[Item position entries]
☆ ☆ ☆ ☆ ☆ ☆ ☆

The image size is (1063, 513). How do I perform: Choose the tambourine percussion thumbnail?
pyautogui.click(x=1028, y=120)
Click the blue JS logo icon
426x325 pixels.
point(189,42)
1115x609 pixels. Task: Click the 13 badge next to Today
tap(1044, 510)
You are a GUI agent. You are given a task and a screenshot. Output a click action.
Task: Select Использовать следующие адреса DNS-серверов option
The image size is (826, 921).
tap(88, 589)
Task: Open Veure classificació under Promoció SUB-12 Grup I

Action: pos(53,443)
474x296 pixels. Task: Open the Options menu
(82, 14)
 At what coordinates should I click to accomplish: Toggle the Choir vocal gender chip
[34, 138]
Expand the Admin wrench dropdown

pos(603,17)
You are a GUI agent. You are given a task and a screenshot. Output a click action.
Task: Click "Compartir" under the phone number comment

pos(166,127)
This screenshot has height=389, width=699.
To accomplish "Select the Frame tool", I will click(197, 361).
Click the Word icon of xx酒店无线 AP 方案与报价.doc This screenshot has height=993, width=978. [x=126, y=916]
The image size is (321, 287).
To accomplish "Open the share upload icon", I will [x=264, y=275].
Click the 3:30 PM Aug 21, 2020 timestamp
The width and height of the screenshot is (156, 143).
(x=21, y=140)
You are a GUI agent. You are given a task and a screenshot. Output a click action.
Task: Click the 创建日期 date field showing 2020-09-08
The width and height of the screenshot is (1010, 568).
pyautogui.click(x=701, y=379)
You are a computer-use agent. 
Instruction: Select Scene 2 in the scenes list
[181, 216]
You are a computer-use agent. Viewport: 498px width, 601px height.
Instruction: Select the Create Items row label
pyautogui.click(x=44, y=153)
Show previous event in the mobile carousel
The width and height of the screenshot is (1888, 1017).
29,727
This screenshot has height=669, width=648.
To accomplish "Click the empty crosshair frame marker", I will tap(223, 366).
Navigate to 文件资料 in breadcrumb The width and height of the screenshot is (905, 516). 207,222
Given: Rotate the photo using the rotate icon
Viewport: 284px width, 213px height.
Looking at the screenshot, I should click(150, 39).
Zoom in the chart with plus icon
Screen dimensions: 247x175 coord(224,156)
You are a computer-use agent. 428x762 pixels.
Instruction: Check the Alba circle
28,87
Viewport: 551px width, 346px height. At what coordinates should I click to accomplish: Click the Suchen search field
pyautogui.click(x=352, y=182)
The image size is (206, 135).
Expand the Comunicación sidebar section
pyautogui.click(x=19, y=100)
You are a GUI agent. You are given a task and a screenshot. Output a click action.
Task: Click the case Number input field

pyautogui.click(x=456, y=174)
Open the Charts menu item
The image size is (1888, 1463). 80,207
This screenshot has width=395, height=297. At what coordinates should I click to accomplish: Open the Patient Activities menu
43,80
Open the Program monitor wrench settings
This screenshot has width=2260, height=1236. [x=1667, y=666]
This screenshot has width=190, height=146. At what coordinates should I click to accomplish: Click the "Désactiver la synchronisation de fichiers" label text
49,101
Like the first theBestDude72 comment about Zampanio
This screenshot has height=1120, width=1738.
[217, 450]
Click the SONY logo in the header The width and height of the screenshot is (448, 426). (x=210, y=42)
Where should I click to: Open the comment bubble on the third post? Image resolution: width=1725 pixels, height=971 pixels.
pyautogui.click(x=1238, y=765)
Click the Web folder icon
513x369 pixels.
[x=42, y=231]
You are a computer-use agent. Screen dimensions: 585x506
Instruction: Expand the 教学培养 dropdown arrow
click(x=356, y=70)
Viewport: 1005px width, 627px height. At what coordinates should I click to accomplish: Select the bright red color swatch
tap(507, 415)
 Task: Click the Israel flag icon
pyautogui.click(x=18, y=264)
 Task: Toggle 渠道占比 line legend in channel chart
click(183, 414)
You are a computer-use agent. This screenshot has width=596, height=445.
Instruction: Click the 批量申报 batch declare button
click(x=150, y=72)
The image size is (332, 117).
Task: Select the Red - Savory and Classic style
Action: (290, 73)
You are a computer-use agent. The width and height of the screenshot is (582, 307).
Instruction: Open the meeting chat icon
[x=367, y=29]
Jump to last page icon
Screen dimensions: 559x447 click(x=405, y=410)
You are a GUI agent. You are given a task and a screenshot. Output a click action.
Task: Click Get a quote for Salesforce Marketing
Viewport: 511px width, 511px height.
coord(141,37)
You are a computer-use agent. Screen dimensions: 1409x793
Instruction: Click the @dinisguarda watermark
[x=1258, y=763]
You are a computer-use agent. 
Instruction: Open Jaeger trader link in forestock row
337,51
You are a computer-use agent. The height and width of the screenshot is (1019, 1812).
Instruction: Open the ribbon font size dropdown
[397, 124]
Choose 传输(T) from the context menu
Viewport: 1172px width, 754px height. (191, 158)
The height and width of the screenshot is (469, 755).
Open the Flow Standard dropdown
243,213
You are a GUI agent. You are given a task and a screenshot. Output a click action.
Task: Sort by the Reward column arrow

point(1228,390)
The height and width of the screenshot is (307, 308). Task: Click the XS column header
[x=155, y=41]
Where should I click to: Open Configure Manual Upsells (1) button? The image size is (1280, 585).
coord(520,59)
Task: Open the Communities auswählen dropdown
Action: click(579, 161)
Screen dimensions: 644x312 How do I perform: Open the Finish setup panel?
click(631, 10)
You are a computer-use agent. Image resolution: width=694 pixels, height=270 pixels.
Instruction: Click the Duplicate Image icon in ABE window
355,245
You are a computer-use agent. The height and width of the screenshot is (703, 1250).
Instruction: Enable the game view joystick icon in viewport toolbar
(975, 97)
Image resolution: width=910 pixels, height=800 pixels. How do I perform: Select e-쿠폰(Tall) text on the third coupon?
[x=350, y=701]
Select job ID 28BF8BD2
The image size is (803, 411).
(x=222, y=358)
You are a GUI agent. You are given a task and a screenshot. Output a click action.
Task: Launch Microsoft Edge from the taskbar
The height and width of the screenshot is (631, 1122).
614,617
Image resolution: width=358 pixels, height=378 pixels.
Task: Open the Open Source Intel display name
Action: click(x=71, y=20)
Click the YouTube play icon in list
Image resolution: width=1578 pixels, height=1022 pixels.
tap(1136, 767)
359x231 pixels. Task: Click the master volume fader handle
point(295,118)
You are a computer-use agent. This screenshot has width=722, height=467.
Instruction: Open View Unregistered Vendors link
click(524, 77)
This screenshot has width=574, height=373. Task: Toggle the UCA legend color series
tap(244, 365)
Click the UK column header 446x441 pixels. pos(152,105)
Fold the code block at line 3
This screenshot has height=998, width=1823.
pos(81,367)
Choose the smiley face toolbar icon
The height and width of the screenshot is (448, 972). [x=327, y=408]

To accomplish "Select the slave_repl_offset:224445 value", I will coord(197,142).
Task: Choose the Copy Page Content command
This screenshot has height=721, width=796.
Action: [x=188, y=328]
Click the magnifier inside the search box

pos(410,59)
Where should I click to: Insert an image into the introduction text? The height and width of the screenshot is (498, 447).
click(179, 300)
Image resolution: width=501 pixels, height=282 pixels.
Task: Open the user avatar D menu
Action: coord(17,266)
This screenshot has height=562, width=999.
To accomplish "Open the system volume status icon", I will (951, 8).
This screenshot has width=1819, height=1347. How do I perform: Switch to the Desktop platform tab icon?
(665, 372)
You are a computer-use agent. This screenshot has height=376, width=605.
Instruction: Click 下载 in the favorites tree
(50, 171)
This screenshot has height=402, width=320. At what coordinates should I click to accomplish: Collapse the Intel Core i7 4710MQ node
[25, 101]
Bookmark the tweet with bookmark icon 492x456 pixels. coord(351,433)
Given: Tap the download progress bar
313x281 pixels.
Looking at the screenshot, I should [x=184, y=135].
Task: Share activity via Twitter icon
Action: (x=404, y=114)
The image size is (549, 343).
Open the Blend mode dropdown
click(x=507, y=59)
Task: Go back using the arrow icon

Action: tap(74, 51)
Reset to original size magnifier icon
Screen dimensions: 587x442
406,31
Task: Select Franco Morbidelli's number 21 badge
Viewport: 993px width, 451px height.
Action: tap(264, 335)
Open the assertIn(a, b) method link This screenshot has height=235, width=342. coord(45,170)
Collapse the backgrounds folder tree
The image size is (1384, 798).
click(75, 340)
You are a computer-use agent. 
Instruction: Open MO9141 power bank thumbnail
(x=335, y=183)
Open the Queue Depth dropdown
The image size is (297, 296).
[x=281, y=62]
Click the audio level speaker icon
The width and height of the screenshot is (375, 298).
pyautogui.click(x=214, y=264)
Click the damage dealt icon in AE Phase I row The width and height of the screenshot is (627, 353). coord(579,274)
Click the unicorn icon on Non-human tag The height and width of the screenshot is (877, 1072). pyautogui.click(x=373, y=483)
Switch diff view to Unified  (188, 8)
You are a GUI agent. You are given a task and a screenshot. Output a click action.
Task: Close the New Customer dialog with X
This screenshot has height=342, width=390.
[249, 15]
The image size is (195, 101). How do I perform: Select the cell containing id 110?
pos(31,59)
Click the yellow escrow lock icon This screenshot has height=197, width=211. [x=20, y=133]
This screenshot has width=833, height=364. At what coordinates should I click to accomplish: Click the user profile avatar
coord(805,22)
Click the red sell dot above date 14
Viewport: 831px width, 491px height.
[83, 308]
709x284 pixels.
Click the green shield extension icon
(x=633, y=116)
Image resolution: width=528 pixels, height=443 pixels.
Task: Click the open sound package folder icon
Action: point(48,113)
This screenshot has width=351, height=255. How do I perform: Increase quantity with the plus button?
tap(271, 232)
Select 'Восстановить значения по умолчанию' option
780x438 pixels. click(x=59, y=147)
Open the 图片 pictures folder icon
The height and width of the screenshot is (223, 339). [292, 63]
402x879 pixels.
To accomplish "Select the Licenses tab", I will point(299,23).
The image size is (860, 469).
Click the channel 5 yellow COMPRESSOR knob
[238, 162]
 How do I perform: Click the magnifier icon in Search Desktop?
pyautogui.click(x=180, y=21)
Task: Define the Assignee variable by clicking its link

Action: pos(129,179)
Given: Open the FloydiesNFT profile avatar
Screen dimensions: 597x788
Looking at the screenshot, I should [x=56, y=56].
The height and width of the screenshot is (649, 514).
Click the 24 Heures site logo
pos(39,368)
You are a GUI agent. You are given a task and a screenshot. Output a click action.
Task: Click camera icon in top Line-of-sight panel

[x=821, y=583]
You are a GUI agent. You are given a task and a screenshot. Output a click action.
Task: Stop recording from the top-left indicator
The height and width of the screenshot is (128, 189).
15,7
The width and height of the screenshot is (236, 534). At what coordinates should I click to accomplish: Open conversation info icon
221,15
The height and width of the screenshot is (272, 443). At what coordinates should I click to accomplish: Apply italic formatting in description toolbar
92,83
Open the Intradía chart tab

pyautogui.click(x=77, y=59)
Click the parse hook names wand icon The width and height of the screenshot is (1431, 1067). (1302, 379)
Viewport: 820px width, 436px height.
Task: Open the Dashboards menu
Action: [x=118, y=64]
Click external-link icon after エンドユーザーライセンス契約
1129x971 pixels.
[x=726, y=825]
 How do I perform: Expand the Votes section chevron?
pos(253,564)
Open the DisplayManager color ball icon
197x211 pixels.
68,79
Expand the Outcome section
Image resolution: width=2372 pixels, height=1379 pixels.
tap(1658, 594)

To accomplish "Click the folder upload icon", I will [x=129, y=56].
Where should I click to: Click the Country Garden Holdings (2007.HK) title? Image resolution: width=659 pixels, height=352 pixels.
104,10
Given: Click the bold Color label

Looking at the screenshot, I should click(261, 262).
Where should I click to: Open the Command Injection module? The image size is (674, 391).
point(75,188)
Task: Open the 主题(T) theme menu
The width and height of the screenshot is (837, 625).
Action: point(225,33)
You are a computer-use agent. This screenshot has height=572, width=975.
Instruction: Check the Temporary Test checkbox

☆ ☆ ☆ ☆ ☆ ☆ ☆

● **Problem requirements**: Can you copy out the listing word for word, from its first line through the line that contains "pos(603,17)", keeping both of those lines?

● **Answer below**:
The image size is (1063, 513). How do I perform: Choose the tambourine percussion thumbnail?
pyautogui.click(x=1028, y=120)
Click the blue JS logo icon
426x325 pixels.
point(189,42)
1115x609 pixels. Task: Click the 13 badge next to Today
tap(1044, 510)
You are a GUI agent. You are given a task and a screenshot. Output a click action.
Task: Select Использовать следующие адреса DNS-серверов option
The image size is (826, 921).
tap(88, 589)
Task: Open Veure classificació under Promoció SUB-12 Grup I

Action: pos(53,443)
474x296 pixels. Task: Open the Options menu
(82, 14)
 At what coordinates should I click to accomplish: Toggle the Choir vocal gender chip
[34, 138]
Expand the Admin wrench dropdown

pos(603,17)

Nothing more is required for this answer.